Infrastructure CI with Kubernetes: A Practical Example

W. Jenks Gibbons
6 min readMar 31, 2023

--

Author: W. Jenks Gibbons

Recently, in Lightweight, Fast Kubernetes for Dev, we explored kind. Now, let’s explore continuous integration for dev using Python, kind and GitHub Actions. The focus is going to be on dev, so let’s define the goals and requirements.

Goals

  • test feature branches in a local dev environment prior to check-in
  • test feature branches after check-in
  • notify when an issue occurs
  • notify and merge a feature branch into main when the run is successful

Requirements

  • ability to test in a dev environment (e.g. a laptop)
  • ability to automate the stand-up/teardown of a local k8s cluster
  • ability to test the manifests (e.g. a deployment)
  • ability to test the deployed application
  • ability to test with synthetics using localhost

Local Testing

As I update my infrastructure (e.g. k8s manifests) I need to be able to test it often, on demand and prior to a check-in. The focus at this point is on infrastructure. The application CI is earlier in the process; here we use tested application containers. To begin, I will test a simple Java application locally using a python script. Let’s look at an example:

  1. I create a feature branch:
$ git branch
* dev-app-java
main

2. I configure my test environment (e.g. secrets, manifests etc.) using config.yaml

3. I make changes to the manifest (e.g. update the container or some other change):

- image: jenksgibbons/app-java:new-tag

4) I run a test to ensure my changes work as expected:

$ python3 dev.py
Creating cluster "kind-k8" ...
✓ Ensuring node image (kindest/node:v1.25.3) 🖼
✓ Preparing nodes 📦 📦 📦
✓ Writing configuration 📜
✓ Starting control-plane 🕹️
✓ Installing CNI 🔌
✓ Installing StorageClass 💾
✓ Joining worker nodes 🚜
Set kubectl context to "kind-kind-k8"
You can now use your cluster with:

kubectl cluster-info --context kind-kind-k8 --kubeconfig config

Not sure what to do next? 😅 Check out https://kind.sigs.k8s.io/docs/user/quick-start/
Deleting cluster "kind-k8" ...

5) Check my notification, for example a log:

Error from test in a local dev environment

6) Update the image (e.g. latest) and test again seeing a different issue:

API error

These are basic examples outlining a process.
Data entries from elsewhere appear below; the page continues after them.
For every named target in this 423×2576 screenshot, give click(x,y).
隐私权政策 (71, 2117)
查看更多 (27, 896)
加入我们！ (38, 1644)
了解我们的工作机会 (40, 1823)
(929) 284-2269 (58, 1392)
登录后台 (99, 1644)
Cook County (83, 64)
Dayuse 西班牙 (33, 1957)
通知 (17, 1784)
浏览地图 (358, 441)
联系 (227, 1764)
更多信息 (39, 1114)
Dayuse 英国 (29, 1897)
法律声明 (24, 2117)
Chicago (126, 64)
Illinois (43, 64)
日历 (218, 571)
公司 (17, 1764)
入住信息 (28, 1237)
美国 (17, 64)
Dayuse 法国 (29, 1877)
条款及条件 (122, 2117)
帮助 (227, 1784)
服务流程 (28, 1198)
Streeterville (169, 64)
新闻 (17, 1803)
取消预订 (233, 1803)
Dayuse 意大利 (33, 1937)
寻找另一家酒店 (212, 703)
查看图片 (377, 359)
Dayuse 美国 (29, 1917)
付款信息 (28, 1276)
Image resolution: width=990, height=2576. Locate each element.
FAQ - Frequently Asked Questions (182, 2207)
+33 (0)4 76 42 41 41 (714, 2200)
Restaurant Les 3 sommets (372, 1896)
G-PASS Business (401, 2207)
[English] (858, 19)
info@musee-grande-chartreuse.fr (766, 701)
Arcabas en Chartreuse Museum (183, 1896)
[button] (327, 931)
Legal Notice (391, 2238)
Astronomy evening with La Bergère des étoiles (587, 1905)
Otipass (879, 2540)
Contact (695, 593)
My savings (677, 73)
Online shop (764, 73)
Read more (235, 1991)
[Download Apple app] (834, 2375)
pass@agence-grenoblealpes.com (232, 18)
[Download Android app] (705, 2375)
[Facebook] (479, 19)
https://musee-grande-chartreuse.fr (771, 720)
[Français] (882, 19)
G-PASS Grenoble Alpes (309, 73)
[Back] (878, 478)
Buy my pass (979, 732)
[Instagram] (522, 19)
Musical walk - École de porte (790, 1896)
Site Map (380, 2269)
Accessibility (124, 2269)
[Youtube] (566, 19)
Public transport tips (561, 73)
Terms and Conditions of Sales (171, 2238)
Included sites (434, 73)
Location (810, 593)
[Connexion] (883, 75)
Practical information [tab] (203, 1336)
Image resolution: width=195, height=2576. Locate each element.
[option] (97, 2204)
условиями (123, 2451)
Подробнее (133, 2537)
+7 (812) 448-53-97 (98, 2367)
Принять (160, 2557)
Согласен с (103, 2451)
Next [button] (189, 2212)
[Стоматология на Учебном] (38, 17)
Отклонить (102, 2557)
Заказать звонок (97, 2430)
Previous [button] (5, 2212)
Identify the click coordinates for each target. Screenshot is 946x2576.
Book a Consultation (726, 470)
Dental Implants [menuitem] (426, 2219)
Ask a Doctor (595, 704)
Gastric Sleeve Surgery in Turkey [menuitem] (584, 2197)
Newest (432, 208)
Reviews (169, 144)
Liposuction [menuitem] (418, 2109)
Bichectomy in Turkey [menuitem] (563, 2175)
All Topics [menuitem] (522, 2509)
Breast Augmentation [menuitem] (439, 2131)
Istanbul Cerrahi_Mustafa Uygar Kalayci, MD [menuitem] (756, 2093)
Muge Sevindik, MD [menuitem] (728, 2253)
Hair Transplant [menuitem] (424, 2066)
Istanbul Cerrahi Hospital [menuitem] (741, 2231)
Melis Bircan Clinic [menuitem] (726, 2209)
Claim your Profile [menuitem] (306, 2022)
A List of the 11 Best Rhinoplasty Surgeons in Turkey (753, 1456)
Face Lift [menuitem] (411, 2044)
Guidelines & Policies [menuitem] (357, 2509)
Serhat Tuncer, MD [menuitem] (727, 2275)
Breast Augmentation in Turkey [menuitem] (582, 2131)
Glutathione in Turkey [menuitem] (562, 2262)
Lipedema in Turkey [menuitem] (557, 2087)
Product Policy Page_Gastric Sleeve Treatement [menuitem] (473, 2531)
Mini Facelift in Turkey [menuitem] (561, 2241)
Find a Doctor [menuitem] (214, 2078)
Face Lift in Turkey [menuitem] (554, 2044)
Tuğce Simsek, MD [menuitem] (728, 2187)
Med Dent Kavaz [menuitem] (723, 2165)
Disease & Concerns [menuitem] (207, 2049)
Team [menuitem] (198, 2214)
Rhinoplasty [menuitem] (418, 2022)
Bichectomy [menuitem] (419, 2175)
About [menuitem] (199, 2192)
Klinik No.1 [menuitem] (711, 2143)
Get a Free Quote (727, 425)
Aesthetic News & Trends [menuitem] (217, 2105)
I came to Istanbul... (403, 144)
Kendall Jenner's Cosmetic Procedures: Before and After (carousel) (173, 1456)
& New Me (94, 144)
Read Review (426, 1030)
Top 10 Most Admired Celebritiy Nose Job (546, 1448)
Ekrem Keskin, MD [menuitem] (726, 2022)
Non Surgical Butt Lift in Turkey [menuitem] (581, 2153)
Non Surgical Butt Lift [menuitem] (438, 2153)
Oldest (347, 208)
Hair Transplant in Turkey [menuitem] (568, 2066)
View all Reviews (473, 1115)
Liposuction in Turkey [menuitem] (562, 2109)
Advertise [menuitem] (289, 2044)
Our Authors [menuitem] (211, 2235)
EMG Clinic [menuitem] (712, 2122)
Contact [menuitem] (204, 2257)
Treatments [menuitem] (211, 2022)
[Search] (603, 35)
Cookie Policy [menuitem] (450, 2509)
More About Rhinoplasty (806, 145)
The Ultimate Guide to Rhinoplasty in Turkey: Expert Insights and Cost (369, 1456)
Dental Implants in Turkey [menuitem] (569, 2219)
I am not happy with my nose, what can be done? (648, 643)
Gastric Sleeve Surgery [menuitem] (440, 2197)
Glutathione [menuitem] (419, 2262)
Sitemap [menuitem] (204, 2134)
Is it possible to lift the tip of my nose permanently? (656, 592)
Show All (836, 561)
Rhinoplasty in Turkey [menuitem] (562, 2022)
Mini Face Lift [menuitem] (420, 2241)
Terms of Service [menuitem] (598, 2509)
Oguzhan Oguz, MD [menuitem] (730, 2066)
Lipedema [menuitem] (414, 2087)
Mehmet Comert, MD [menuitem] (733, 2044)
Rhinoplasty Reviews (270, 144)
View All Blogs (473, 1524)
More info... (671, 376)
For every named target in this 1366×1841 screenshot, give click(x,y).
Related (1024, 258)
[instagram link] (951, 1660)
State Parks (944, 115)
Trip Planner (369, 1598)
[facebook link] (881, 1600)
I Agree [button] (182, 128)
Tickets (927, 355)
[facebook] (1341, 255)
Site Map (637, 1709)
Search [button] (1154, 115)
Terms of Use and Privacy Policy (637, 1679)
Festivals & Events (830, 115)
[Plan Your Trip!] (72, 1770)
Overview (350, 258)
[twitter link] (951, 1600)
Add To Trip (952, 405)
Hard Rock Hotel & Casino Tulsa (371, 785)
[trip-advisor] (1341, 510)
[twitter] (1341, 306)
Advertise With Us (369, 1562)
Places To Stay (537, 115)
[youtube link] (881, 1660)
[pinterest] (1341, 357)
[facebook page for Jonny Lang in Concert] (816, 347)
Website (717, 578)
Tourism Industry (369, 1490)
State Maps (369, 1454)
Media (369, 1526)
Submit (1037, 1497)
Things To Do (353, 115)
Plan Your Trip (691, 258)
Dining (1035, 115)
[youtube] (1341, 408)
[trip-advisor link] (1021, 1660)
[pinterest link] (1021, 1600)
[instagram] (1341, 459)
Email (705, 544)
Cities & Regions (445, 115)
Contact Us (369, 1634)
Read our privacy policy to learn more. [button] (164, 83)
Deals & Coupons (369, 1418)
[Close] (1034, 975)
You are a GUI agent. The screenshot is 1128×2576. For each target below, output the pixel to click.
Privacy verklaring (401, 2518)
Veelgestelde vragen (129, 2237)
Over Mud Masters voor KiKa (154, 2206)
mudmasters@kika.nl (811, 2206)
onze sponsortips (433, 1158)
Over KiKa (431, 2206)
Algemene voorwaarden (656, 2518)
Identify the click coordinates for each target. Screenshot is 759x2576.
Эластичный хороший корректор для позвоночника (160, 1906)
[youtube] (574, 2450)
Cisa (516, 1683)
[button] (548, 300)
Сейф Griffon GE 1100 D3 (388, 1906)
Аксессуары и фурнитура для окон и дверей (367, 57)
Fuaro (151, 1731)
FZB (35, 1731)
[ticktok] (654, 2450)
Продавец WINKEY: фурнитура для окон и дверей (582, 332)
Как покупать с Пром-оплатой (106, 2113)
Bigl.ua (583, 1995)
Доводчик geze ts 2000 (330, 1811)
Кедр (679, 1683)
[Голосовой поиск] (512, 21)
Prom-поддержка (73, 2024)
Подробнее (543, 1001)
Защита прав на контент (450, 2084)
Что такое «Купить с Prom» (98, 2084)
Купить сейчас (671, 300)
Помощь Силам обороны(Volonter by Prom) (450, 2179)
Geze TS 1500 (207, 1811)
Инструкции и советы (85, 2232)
7) Fix the apiVersion field and test again:

Success

The idea is to make small, incremental changes testing each one along the way to decrease risk and increase quality. With the latest successful run, we now have a working change staged in the feature branch.

$ git diff ../../../app-java/kubernetes/app-java.yaml
diff --git a/app-java/kubernetes/app-java.yaml b/app-java/kubernetes/app-java.yaml
index 16319f6..05605ec 100644
--- a/app-java/kubernetes/app-java.yaml
+++ b/app-java/kubernetes/app-java.yaml
@@ -27,7 +27,7 @@ spec:
ad.datadoghq.com/app-java.logs: '[{"source":"tomcat","service":"tomcat","log_processing_rules":[{"type":"multi_line","name":"log_start_with_date","pattern":"\\d{4}-(0?[1-9]|1[012])-(0?[1-9]|[12][0-9]|3[01])"}]}]'
spec:
containers:
- - image: jenksgibbons/app-java
+ - image: jenksgibbons/app-java:latest
name: app-java
imagePullPolicy: IfNotPresent
env:

At this point, we can check in the change and kick-off the CI or stage further changes. Before continuing however, let’s explore what we are doing here.

dev.py

This script takes it’s configuration from config.yaml Here, secrets, manifests, a synthetic browser test and other configurations are setup. When run locally (tested on OSX) it:

  • creates a local k8s cluster using kind and loads the kubeconfig
  • creates secrets
  • deploys manifests (e.g. create -f [deploy, service])
  • waits for pods to (un)successfully deploy
  • creates a port forward to test the service
  • runs a synthetics browser test using a tunnel
  • deletes the cluster
  • logs the result and forwards it to an aggregator

So, how are we looking on our goals and requirements thus far?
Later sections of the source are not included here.